Historians’ dispute in Germany over a bestseller that claims Europe shares the blame for WW 1
Unlike Britain, there is no established tradition here of remembering the conflict, nor is it ever referred to as the “Great War”. However the centenary has seen the country make up for lost time with a flood of books, exhibitions and documentaries that challenge long-held assumptions about the conflict.
The greatest phenomenon so far has been the runaway success of Christopher Clark’s The Sleepwalkers. It remains a bestseller after weeks atop Germany’s non-fiction charts last autumn. His thesis, that all of Europe’s powers – not just Germany – carry blame for the war has triggered a heated historians’ dispute.

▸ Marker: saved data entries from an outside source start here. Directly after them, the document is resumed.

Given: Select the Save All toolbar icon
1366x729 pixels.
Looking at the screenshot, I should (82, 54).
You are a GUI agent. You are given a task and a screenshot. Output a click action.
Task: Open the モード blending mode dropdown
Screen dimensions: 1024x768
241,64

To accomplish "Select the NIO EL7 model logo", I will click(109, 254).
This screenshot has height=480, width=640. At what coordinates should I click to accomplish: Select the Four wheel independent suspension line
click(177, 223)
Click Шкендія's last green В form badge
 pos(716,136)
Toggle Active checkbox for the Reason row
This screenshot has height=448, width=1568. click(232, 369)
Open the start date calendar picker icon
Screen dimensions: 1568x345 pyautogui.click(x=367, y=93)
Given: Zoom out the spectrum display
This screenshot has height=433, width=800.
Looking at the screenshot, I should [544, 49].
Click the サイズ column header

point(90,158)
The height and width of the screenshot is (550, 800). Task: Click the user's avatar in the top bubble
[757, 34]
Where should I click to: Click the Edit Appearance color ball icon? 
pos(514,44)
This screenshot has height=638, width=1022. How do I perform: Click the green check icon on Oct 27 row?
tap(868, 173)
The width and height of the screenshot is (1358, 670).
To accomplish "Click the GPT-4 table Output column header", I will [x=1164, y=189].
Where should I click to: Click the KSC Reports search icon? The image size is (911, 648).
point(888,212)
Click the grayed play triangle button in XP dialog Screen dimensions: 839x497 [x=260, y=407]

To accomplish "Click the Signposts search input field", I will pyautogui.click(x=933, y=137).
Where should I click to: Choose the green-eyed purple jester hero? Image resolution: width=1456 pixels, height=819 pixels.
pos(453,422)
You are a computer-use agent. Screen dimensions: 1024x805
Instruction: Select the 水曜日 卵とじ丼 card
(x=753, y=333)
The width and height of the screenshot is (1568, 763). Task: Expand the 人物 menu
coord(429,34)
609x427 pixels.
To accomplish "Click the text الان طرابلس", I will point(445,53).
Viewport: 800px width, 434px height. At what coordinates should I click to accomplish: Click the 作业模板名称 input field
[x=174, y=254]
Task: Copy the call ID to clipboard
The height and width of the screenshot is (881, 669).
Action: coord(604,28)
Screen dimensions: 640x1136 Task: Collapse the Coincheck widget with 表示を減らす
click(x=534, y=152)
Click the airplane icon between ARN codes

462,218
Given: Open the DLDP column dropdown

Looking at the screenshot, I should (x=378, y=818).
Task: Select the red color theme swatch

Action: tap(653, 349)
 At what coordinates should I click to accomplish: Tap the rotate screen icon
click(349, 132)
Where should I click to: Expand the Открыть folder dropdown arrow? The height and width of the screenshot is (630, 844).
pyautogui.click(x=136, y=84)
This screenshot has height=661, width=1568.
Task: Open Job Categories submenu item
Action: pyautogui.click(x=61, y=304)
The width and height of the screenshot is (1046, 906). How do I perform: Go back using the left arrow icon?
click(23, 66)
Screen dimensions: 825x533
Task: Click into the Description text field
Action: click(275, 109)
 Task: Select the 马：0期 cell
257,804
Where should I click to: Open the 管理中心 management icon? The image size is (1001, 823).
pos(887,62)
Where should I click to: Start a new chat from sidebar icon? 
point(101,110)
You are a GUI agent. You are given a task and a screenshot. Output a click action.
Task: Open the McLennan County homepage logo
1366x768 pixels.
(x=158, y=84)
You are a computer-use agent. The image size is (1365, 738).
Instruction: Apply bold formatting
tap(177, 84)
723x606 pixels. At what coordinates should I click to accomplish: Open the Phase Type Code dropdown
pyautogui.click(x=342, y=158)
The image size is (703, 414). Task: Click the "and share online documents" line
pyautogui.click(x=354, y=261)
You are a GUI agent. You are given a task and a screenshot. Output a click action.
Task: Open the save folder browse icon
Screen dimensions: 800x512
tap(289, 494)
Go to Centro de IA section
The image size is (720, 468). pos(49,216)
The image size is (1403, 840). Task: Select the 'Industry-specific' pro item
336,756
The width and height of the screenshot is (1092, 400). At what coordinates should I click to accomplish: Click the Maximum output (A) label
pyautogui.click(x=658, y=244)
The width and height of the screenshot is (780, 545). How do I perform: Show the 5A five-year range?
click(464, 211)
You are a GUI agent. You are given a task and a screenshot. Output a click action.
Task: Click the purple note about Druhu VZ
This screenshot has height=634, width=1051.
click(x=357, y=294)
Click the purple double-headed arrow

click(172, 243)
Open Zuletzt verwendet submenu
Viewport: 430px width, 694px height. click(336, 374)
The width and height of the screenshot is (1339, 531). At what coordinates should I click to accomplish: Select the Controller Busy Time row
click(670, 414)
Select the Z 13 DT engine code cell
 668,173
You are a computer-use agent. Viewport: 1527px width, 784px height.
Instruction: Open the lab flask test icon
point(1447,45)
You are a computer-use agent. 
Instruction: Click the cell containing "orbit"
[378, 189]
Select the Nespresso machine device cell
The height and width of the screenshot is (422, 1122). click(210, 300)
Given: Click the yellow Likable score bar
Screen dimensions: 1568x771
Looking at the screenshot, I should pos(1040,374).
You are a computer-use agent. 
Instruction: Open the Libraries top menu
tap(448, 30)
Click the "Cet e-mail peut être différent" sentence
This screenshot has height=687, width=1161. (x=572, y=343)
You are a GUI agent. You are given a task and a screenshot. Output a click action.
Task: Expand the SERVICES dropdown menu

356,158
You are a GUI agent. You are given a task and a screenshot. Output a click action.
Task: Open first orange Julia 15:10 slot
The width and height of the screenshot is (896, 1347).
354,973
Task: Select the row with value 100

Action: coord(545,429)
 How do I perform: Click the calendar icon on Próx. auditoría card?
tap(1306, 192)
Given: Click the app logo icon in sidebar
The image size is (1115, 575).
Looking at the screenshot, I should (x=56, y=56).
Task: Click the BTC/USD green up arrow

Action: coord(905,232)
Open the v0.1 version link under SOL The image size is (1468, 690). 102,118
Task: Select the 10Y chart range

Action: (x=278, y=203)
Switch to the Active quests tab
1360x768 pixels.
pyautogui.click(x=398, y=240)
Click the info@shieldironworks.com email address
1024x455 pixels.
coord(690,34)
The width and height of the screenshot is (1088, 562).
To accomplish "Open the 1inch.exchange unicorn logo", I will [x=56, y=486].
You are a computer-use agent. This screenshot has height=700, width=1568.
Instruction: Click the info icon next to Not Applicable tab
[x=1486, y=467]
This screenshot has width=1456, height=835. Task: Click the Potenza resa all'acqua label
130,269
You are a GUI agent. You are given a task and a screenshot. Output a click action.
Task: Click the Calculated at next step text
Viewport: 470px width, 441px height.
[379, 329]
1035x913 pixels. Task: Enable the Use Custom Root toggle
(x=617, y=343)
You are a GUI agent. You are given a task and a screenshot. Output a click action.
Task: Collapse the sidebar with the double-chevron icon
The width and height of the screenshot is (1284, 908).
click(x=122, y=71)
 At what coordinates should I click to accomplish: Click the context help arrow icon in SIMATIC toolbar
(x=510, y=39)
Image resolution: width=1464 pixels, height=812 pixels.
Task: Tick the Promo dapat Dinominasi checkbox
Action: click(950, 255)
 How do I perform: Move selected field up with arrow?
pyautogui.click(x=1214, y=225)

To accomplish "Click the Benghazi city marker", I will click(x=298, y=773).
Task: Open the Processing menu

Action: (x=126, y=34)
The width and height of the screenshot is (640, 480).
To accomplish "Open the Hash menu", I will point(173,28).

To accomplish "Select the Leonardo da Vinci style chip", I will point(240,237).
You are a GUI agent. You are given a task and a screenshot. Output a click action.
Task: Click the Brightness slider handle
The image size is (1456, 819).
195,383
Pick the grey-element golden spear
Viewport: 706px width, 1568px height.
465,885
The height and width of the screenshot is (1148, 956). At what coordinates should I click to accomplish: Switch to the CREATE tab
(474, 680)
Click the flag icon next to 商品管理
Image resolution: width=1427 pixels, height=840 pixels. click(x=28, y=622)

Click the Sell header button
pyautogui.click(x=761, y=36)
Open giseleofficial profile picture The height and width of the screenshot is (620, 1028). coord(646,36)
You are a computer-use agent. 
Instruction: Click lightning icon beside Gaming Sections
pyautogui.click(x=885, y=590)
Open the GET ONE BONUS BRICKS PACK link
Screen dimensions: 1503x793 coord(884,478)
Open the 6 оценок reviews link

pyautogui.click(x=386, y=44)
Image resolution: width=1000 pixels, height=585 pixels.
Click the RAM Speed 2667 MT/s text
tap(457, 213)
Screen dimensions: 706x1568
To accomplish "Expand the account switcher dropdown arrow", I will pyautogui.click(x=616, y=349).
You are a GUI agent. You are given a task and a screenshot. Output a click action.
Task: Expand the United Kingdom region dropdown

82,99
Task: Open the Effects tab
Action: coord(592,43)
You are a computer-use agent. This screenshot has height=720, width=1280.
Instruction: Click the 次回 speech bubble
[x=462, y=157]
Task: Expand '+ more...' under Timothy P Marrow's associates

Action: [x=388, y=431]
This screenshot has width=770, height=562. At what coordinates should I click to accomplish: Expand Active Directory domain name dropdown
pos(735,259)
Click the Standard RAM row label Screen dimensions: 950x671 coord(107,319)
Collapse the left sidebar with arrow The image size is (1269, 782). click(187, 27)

It is a reversal of the original first World War dispute of the 1960s when historian Fritz Fisher argued that there was an obvious continuity between the war goals in 1914 and 1939: German world dominance. He framed the first World War as a warm-up act for the second and put blame for both squarely at the door of Berlin. By doing so he shattered West Germany’s post-war complacency towards the Nazi era as a regrettable, unprecedented historical mishap.
Fischer’s arguments have been challenged by other German historians in the subsequent decades but The Sleepwalkers has lobbed a grenade into the debate and younger German historians have applauded Clark’s portrayal of a pan-European crisis with shared guilt.